I knew all too well what Mimi had felt, reading about it on Ben’s computer. Learning about the roots of our wealth, our identity. Discovering it was sullied money that had paid for everything. It’s like a disease, a cancer, spreading outward and making all of us sick.
But at the same time you can’t choose your blood. They are still the only family I have.
When Mimi told me what she had read, all of it—Ben’s casual text message months ago, our meeting in the bar, the move into this building—suddenly revealed itself to be not the workings of happy coincidence, but something far more calculated. Targeted. He had used me to fulfil his own ambitions. And now he would destroy my family. And in the process, he apparently didn’t care that he would also destroy me.
I thought again of that old French saying about family. La voix du sang est la plus forte: the voice of blood is the strongest. I didn’t have a choice.
I knew what I had to do.
Just as I know what I have to do now.
Jess
“Please Jess,” Nick says in a reasonable tone. “Just hear me out. I’ll come down there and we can chat.”
For a moment I think: just because they’re a family, it doesn’t mean they’re all responsible for what’s happened here. I remember how Nick briefly referred to his father as “a bit of a cunt”: clearly they don’t all see eye to eye. Maybe I’ve jumped to conclusions—maybe she really did fall. An old woman, frail, slipping on the stairs late at night . . . no one to hear her because it’s late. And maybe the front gate is locked because it’s late, too—
No. I’m not going to take my chances. I turn to look back at the concierge, slumped on the floor and grimacing in pain. And as I do, I see the door to the first-floor apartment opening. I watch as Antoine steps out onto the landing to stand next to his brother—the two of them so much more alike than I had realized. He smiles down at me, a horrible grin.
“Hello, little girl,” he says.
Where to run? The front gate is locked. I refuse to be the girl in the horror film who flees into the basement. Both brothers are advancing toward me down the stairs now. I don’t have any time to think. Instinctively I step into the lift. I press the button for the third floor.
The lift clanks upward, the mechanism grinding. I can hear Nick running up the stairs below: through the metal grille I can see the top of his head. He’s chasing me. The gloves are off now.

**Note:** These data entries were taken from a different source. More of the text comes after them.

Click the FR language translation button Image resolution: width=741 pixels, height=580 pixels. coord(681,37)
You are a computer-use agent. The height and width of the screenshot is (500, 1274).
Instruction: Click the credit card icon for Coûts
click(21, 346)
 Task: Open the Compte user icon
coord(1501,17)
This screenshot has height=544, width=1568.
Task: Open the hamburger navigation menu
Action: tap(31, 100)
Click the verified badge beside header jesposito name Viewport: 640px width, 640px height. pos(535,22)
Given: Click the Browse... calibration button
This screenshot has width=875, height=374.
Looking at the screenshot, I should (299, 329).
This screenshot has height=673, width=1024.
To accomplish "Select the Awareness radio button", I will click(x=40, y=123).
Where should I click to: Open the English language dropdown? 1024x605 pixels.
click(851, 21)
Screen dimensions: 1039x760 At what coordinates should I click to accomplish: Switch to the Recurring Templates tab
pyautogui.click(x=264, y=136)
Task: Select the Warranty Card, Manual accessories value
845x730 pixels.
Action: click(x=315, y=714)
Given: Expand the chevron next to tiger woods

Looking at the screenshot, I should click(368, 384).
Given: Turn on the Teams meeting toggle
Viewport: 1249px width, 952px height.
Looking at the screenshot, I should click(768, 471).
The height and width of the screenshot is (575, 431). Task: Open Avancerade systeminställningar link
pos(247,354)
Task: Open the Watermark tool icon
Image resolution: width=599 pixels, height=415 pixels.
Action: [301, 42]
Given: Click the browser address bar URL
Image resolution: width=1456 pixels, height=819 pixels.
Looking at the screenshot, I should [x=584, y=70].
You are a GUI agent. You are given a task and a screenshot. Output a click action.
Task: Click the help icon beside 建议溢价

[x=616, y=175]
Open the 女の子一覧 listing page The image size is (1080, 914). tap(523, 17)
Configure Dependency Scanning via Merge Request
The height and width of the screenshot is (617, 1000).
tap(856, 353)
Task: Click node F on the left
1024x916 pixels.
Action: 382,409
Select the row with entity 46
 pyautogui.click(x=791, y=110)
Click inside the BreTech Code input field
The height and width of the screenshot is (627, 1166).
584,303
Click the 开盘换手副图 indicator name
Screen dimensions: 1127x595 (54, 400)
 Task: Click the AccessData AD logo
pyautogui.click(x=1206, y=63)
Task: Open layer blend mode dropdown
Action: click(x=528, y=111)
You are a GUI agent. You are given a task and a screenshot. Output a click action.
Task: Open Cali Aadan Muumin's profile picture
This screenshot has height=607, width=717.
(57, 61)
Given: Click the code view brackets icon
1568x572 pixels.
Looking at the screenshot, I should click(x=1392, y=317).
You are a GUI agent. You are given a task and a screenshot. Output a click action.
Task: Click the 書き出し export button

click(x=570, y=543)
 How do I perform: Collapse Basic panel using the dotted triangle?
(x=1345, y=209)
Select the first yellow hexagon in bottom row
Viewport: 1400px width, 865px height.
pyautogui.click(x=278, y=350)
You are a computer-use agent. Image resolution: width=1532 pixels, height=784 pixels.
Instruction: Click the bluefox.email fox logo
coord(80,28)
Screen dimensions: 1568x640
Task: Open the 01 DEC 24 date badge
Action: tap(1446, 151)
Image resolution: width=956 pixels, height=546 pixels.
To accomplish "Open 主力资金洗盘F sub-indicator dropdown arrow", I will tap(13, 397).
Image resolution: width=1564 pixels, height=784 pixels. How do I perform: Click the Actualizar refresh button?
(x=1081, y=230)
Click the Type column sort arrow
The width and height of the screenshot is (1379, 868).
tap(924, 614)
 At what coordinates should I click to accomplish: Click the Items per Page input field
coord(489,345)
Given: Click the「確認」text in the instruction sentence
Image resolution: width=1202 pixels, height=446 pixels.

Finally I reach the third floor. The lift clanks into place agonizingly slowly. I open the metal gate and dash across the landing, shove the keys into the door to Ben’s apartment and fling it open, slam it shut behind me, lock the door, my chest heaving.
I try to think, panic making me stupid, just when I need my thoughts to be as clear as possible. The back staircase: I could try and use that. But the sofa’s in the way. I run to it, start trying to tug it away from the door.
Then I hear the unmistakable sound of a key beginning to turn in the lock. I back away. He has a key. Of course he has a key. Could I pull something in front of the door? No: there’s no time.
Nick starts advancing toward me across the room. The cat, seeing him, streaks past and jumps up onto the kitchen counter to his right, mewing at him—perhaps hoping to be fed. Traitor.
“Come on, Jess,” Nick says, coaxingly, still that chillingly reasonable tone. “Just, just stay where you are—”
This new menace in Nick is so much more frightening than if he hadn’t worn that nice-guy mask before. I mean, his brother’s violence has always seemed to simmer just beneath the surface. But Nick—this new Nick—he’s an unknown quantity.
“So what?” I ask him. “So you can do the same thing to me that you’ve done to Ben?”
“I didn’t do anything—”
There’s a strange emphasis on the way he says this. A stress on the “I”: “I didn’t.”
“Are you saying someone else did? One of the others?” He doesn’t answer. Keep him talking, I tell myself, play for time. “I thought you wanted to help me, Nick,” I say.
He looks pained now. “I did want to, Jess. And it’s all my fault. I set this whole thing in motion. I invited him here . . . I should have known. He went digging into stuff he shouldn’t have . . . fuck—” He rubs at his face with his hands and when he takes them away I see that his eyes are rimmed with red. “It’s my fault . . . and I’m sorry—”
I feel a coldness creeping through me. “What have you done to Ben, Nick?” I meant it to sound tough, authoritative. But my voice comes out with a tremor.